I like to think that you’re exchanging many things in any line of connection or communication with someone we work with. You’re exchanging information; that’s probably the easiest one. You’re exchanging energy; that one gets a lot more challenging in some of the new world of work and how normalized virtual work has become. And then I think most importantly, you’re exchanging values; So you’re actually signalling to other people what it is that you value and how far are you willing to go to stand up for those values. I think the latter two have been washed out a little bit. And people are really wrestling with how to create a tangible return on investment and getting those things back. There’s a long way to go before we figure out exactly what the ROI is on that.


The Future of Culture

What do you think culture will look like moving forward?

The status quo is working for some people, and it’s really not working for others. The reasons behind that are so complex, detailed, and nuanced that reaching a stage of alignment will be challenging. But at the same time, that’s the role that culture has played in teams forever, for decades and more.

Everyone has their own set of values personally. Everyone has their own personal experiences and life circumstances. But culture acts as this overarching umbrella or glue that brings all of that together towards something familiar and allows you to share some common principles, values, norms and behaviours in a particular environment. The role that culture and leadership in culture can play in that problem is huge at the end of the day. And optimistically, that’s the role that it’s always played anyway. We just need to apply it to a new kind of set of circumstances.

Bryce, it was neat to get your perspective and thoughts. I really appreciate you doing this, and I know I want to have you back and do it again sometime.




About the author

Bryce Tully, Chief Executive Officer at innerlogic.
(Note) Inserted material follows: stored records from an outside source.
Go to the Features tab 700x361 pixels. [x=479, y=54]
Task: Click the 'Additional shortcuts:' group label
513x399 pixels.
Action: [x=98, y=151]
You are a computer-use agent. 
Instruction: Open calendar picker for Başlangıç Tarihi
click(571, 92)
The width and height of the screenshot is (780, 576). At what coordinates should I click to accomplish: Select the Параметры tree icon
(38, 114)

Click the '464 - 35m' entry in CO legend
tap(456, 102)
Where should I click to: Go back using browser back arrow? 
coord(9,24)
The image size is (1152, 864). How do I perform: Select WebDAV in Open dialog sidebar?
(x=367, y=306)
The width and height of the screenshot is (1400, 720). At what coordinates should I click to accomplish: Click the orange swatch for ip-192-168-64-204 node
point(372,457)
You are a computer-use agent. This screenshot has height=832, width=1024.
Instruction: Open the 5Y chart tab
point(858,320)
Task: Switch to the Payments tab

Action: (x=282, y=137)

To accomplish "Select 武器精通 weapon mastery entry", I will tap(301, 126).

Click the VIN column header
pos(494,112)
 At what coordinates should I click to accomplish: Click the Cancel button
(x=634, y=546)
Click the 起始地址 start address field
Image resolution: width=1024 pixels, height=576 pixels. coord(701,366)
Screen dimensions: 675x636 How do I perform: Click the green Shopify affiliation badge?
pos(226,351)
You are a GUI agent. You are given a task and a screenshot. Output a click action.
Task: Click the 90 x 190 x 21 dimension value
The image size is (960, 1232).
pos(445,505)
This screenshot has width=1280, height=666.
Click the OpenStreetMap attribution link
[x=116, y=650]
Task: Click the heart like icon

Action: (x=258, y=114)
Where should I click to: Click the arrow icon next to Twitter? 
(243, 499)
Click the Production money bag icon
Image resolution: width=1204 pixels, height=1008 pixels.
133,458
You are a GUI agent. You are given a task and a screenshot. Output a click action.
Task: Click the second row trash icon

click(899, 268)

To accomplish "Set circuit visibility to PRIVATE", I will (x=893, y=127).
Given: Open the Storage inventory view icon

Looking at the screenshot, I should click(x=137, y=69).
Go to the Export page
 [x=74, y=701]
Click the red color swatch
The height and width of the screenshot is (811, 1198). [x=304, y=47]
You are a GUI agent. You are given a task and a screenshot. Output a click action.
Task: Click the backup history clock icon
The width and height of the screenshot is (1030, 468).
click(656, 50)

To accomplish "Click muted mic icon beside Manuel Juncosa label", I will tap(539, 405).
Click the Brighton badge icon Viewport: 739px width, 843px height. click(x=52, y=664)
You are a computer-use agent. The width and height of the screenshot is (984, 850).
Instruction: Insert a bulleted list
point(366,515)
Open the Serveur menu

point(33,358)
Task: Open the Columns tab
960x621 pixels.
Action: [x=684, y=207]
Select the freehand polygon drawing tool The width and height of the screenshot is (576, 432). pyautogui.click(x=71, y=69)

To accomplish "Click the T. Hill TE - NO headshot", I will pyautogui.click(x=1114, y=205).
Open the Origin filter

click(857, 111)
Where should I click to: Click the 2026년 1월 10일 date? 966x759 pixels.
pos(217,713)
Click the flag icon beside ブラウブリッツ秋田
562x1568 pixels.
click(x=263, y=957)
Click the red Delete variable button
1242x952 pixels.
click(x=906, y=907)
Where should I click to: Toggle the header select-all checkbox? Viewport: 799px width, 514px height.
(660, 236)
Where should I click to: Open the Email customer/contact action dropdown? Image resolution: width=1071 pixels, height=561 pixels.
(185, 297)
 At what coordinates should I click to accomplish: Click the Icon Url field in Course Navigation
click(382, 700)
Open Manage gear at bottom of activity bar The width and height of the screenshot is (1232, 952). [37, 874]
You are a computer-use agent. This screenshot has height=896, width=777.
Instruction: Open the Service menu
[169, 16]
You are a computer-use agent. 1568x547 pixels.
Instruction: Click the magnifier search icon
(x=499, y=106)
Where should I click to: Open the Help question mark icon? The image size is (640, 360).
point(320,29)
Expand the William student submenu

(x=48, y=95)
He holds a master’s degree in Sport Psychology from Dalhousie University in Halifax, Nova Scotia, Canada. He has worked as a Mental Performance Consultant with various Canadian Olympic teams for over a decade, including a most recent appearance at the 2020 Tokyo Olympic Games.

Bryce’s mission is to create the world’s best high-performance culture management experience and help organizations worldwide reap the tremendous benefits of enhancing and building their culture.